# START OF Extracted records

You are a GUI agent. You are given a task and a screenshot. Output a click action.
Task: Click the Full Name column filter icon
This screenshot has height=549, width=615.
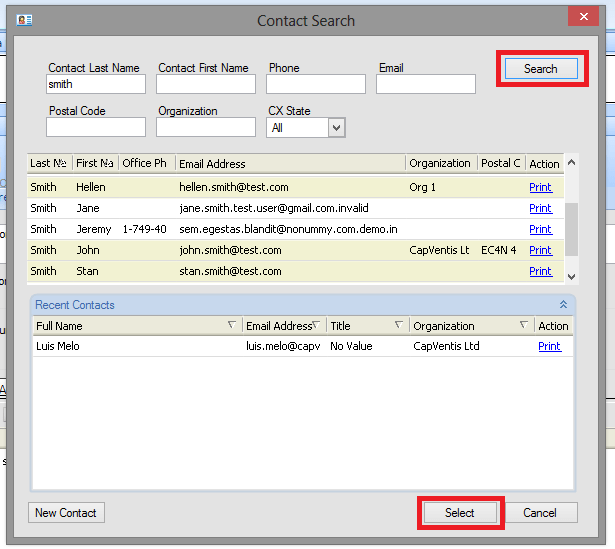pos(232,325)
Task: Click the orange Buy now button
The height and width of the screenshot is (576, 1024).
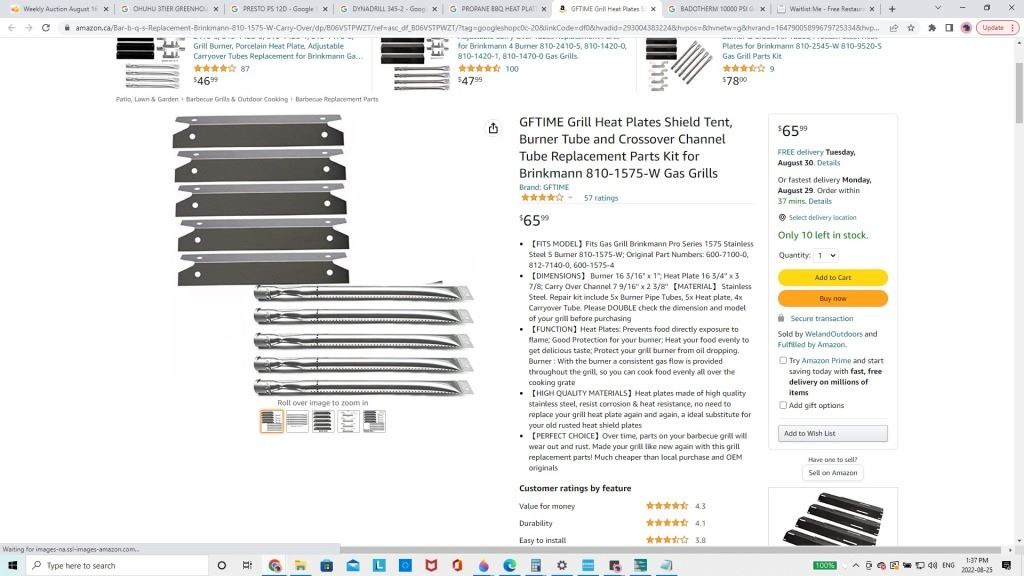Action: coord(833,298)
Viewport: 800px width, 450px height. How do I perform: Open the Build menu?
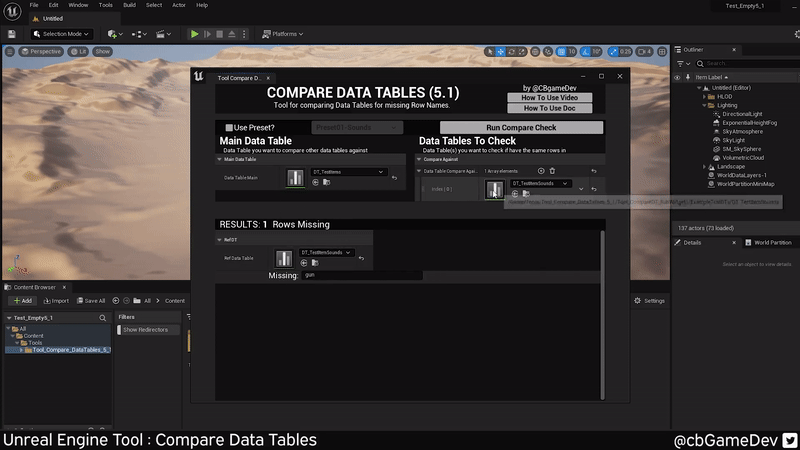click(x=129, y=5)
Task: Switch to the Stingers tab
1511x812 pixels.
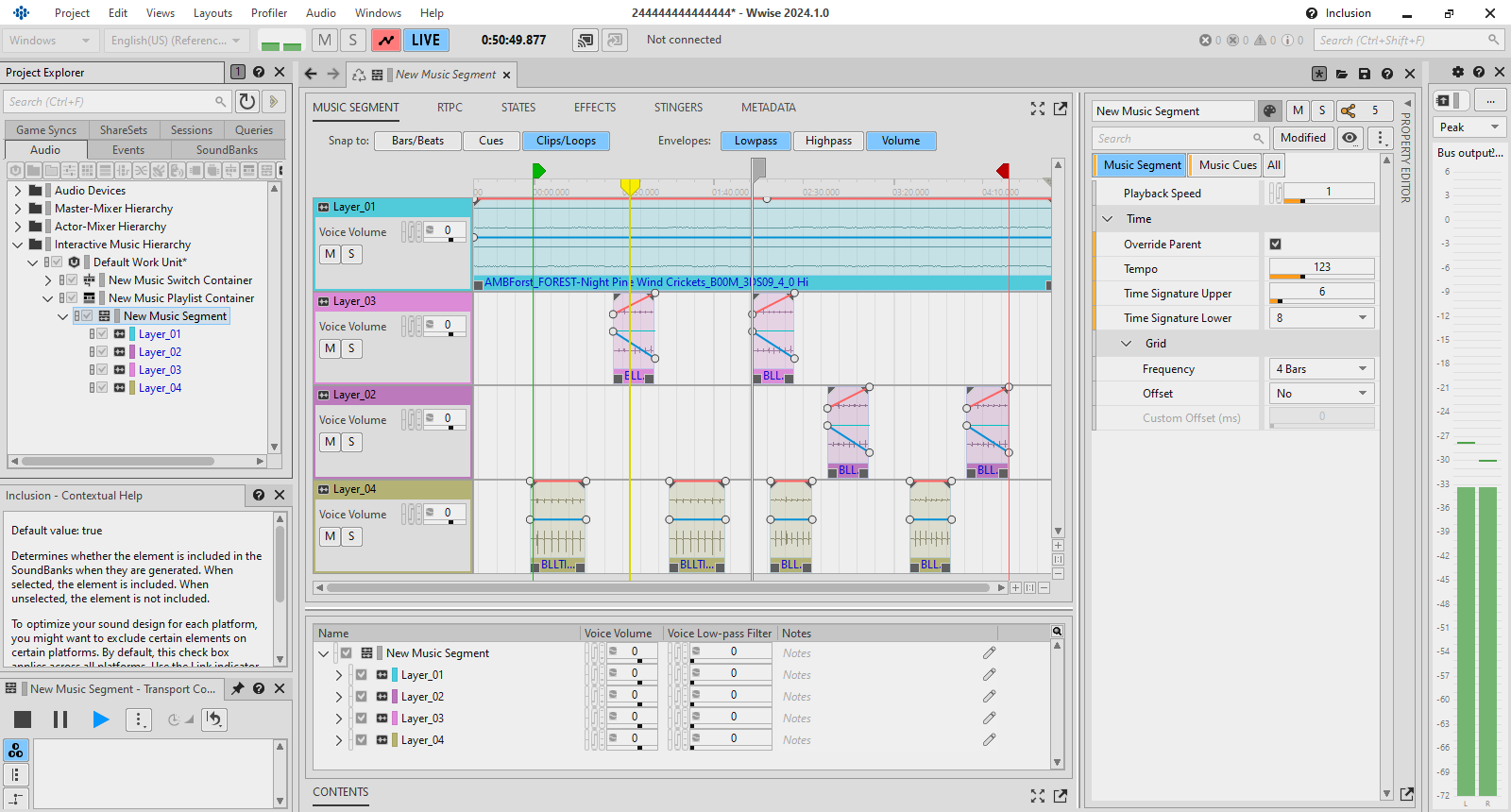Action: click(x=678, y=108)
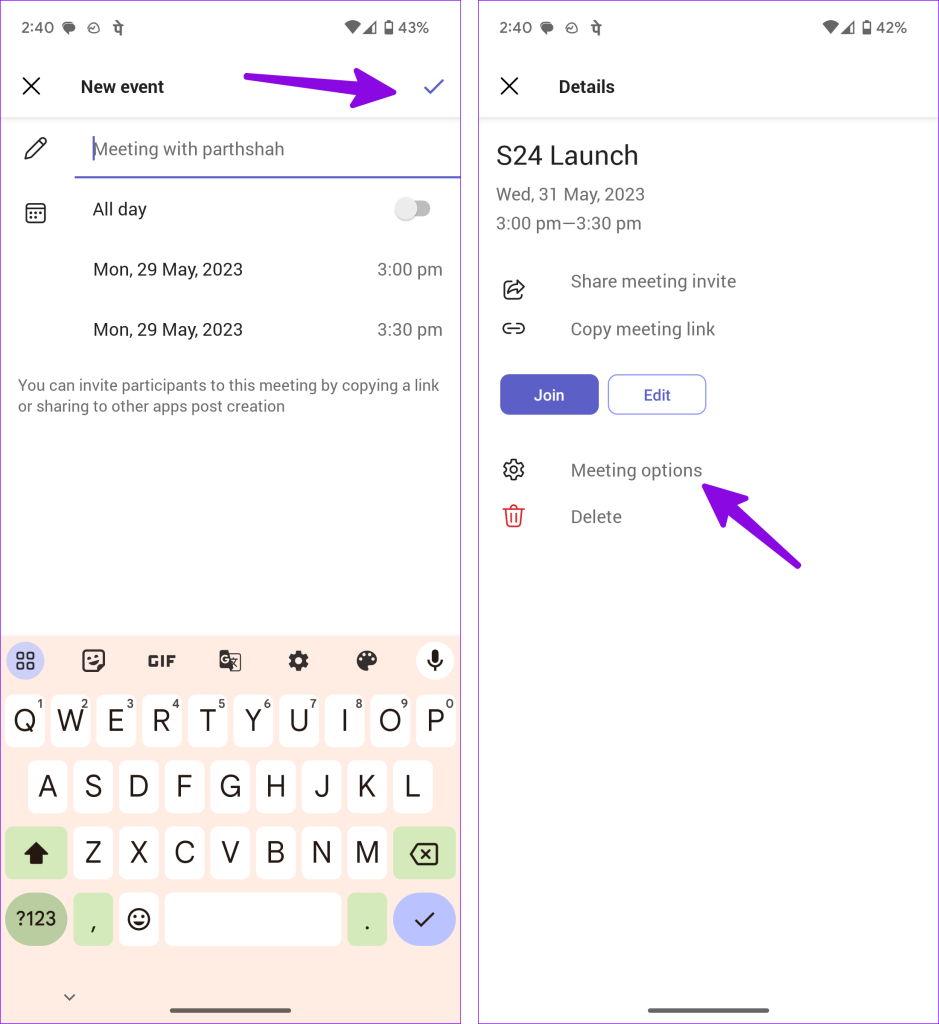This screenshot has height=1024, width=939.
Task: Tap the Edit meeting button
Action: pos(657,394)
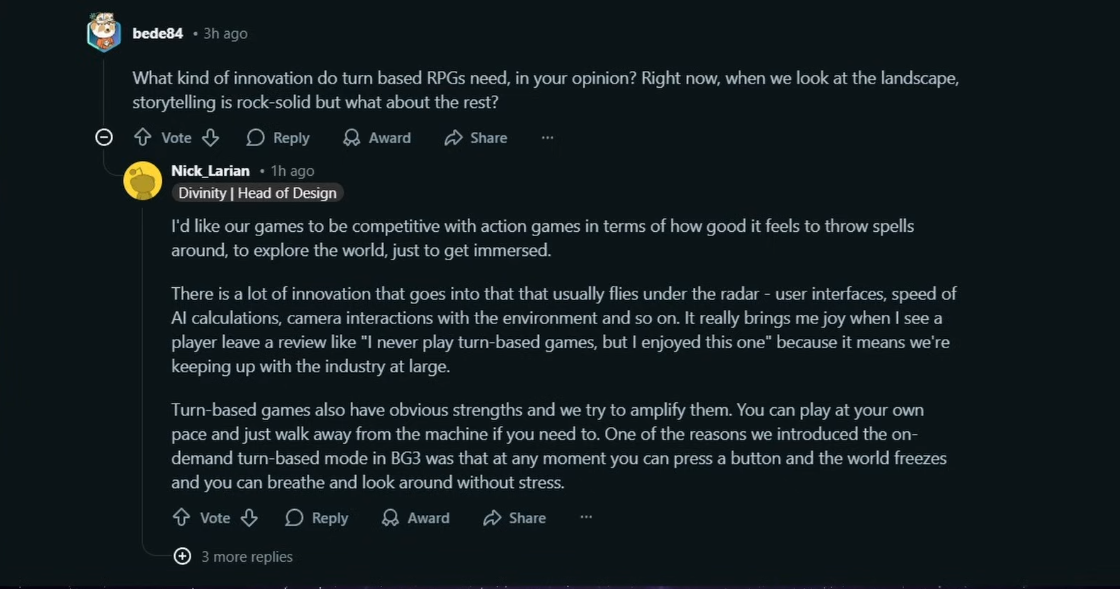Give an Award to bede84's comment
The width and height of the screenshot is (1120, 589).
pos(376,138)
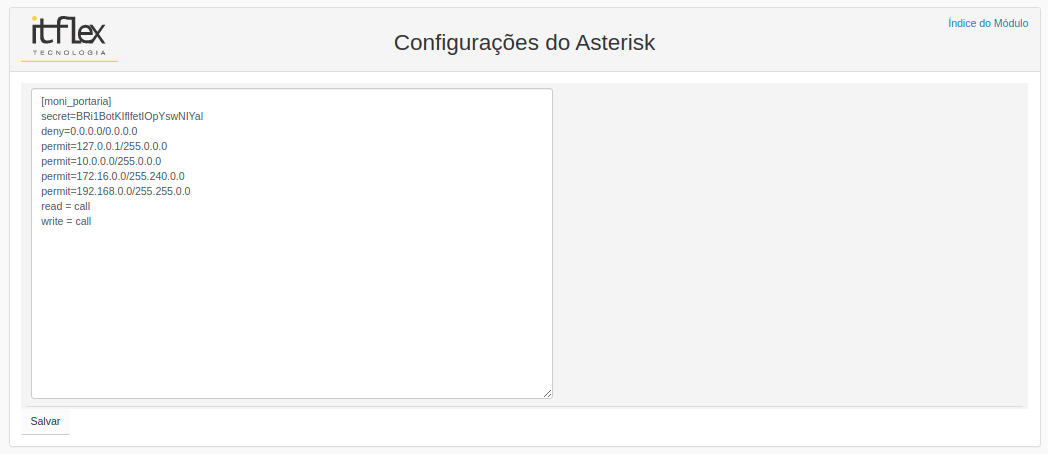Grab the textarea resize handle corner
Image resolution: width=1048 pixels, height=454 pixels.
(547, 393)
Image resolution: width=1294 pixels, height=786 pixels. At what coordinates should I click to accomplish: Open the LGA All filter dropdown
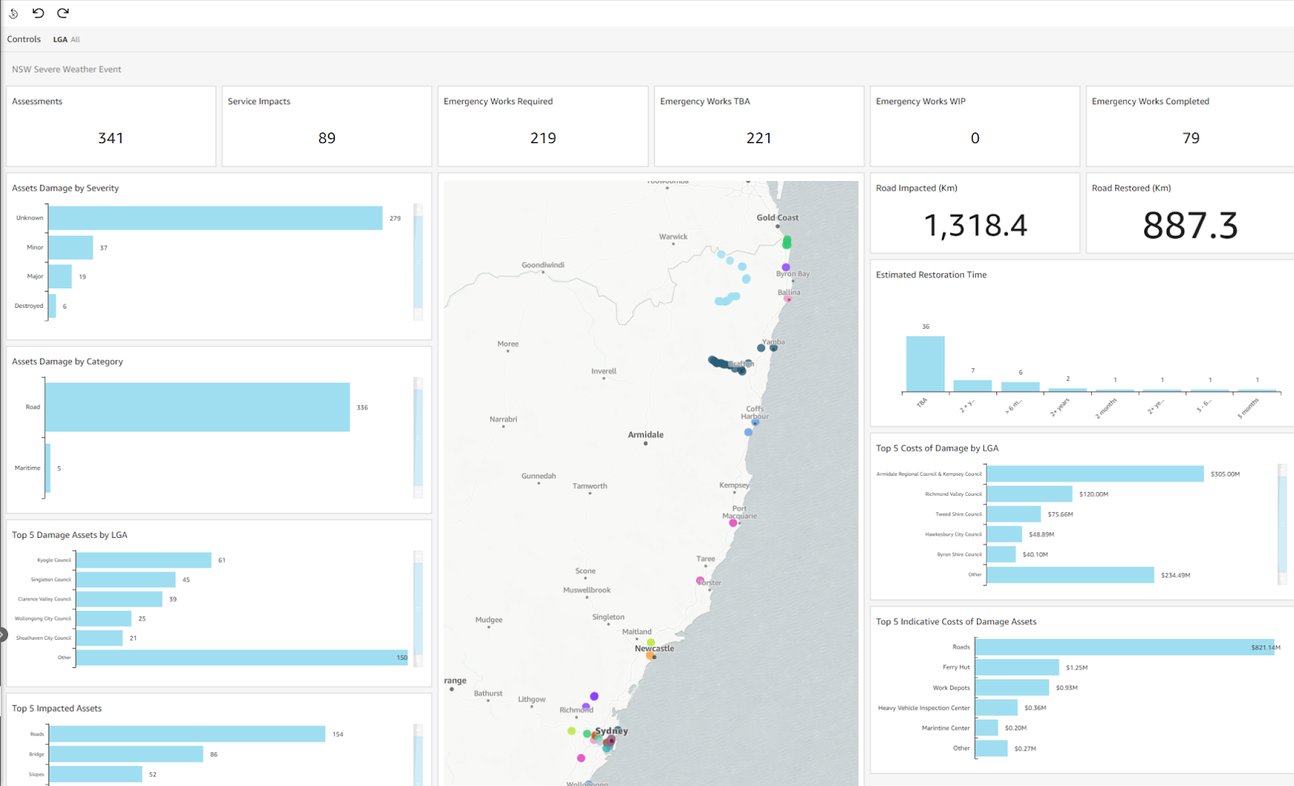click(x=68, y=39)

# END OF Extracted records

Brief –
Count the lines in the listing above that contain the string "pixels", matching case exactly. Give only the number.

Result below –
3